Malin Daase (Norwegian Polar Institute) is another marine biologist with a background in Calanus life history and with 15 years of experience from field work in Svalbard. She’s the “girl for everything”, and will also be in charge for the photo-documentation of this field campaign and later on for producing nice graphs of the data we’ll obtain.


Malin Daase (Photo: M.Daase)

Miriam Marquardt (UNIS) is our youngest team member. She is a PhD student working with marine microorganism within the MicroFun project. She probably will spend most of the time in Rijpfjorden in the lab container filtering water.


Miriam Marquardt (photo: M.Marquardt)

Einar Johansen joins us from the logistic section of the Norwegian Polar Institute. He is the only non-scientist in our team which probably makes him the most useful person. His main task is to get the two old snow mobiles going that are stored in Rijpfjorden and which are essential to get us and our equipment out to the sampling site. He is also in charge for camp safety, and being a professional cook it will be interesting to see if he can do any magic to dry tech. (sorry, no picture yet)

So, that’s it for the background information.
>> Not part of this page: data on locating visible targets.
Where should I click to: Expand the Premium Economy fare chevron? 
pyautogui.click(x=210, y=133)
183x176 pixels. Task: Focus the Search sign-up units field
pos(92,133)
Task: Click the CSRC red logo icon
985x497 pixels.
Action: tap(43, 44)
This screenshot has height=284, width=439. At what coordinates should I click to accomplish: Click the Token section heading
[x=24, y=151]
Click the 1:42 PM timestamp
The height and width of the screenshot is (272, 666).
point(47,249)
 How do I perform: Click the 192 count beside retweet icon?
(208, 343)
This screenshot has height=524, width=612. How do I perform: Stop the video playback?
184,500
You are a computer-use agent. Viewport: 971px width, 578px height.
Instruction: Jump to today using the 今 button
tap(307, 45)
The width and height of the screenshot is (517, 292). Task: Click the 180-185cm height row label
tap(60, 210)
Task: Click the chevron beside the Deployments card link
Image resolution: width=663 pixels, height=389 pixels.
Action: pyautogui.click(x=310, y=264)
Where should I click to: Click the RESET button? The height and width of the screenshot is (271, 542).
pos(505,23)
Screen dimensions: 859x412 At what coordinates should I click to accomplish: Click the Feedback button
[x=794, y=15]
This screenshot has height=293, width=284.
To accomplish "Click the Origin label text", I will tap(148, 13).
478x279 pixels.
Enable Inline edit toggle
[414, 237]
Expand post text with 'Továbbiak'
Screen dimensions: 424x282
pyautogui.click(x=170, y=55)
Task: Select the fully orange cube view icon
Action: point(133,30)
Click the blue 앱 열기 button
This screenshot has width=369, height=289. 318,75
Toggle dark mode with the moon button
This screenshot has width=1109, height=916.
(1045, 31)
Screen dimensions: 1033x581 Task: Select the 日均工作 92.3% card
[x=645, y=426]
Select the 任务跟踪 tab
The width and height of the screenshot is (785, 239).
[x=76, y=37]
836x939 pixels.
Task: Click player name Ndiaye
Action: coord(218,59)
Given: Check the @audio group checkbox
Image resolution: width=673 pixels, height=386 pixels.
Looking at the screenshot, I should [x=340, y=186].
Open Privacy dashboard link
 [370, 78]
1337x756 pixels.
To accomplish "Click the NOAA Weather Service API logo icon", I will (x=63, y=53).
We are busy packing and the plan is to fly out with the helicopter on 1st May and stay until 14th May.

We will try to keep this blog updated via Iridium, so it may not always work. But stay tuned to find out if the ice algae bloom has started, how many eggs Calanus is producing, how many liters of water Miriam will filter, if the snow mobiles are still alive, how deep the station is snowed in at our arrival, when the first bear will show up, and how soon we will get sick and tired of dry tech (Daniel probably never, Malin already after half a package during last weeks Billefjorden trip…).